▸ **Task objective**
In the entries below, find the line with "You are a computer-use agent. Screen" and the line with "Open the About"; give again those lines and every line between them, exactly.

(Saved data entries)
****************

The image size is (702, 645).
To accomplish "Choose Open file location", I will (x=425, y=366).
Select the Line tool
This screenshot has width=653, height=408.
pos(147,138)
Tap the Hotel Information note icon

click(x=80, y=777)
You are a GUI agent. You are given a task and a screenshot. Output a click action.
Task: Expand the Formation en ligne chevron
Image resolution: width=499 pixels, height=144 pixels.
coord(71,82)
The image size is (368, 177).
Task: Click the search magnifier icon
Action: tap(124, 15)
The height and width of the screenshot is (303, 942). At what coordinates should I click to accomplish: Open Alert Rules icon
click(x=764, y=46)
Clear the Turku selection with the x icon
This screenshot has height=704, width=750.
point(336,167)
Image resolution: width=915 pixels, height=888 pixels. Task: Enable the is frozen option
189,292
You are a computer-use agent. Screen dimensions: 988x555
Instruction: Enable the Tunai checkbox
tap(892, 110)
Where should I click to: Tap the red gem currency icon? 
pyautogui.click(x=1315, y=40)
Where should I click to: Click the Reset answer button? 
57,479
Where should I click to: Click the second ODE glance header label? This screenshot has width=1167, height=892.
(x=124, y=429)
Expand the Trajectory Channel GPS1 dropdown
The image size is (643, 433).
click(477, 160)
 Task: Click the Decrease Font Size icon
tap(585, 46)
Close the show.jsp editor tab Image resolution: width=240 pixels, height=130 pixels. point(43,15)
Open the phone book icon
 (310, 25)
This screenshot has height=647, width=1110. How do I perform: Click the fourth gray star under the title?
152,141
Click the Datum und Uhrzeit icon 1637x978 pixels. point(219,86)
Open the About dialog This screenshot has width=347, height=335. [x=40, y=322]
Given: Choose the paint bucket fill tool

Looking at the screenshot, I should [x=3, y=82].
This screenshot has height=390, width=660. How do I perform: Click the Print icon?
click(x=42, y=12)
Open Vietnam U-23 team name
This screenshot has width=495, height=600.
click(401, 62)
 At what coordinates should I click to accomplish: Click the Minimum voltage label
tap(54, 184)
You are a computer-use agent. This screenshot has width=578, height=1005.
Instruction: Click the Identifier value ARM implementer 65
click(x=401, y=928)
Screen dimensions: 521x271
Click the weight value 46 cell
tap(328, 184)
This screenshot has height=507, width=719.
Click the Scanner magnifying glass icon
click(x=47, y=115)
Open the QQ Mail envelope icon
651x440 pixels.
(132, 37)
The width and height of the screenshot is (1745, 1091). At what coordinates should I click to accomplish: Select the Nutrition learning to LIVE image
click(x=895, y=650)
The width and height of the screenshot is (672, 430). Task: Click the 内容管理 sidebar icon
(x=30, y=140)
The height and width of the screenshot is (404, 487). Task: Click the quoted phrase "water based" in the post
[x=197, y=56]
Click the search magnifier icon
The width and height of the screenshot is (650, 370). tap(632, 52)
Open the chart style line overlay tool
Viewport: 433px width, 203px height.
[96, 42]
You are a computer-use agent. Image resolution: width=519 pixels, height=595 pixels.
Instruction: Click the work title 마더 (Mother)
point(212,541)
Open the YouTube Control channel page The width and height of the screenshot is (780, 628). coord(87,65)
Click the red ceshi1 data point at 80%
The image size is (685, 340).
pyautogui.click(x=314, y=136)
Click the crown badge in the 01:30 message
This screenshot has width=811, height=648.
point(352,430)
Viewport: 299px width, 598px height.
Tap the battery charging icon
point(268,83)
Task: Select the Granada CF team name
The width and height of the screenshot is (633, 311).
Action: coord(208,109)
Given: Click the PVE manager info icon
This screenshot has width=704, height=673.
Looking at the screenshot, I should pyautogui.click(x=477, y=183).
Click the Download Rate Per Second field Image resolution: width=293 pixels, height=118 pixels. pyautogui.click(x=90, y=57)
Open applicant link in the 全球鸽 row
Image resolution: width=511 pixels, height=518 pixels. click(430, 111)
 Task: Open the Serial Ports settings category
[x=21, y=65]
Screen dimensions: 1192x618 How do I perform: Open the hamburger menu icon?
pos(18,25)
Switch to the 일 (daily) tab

****************

▸ **Answer box**
You are a computer-use agent. Screen dimensions: 988x555
Instruction: Enable the Tunai checkbox
tap(892, 110)
Where should I click to: Tap the red gem currency icon? 
pyautogui.click(x=1315, y=40)
Where should I click to: Click the Reset answer button? 
57,479
Where should I click to: Click the second ODE glance header label? This screenshot has width=1167, height=892.
(x=124, y=429)
Expand the Trajectory Channel GPS1 dropdown
The image size is (643, 433).
click(477, 160)
 Task: Click the Decrease Font Size icon
tap(585, 46)
Close the show.jsp editor tab Image resolution: width=240 pixels, height=130 pixels. point(43,15)
Open the phone book icon
 (310, 25)
This screenshot has height=647, width=1110. How do I perform: Click the fourth gray star under the title?
152,141
Click the Datum und Uhrzeit icon 1637x978 pixels. point(219,86)
Open the About dialog This screenshot has width=347, height=335. [x=40, y=322]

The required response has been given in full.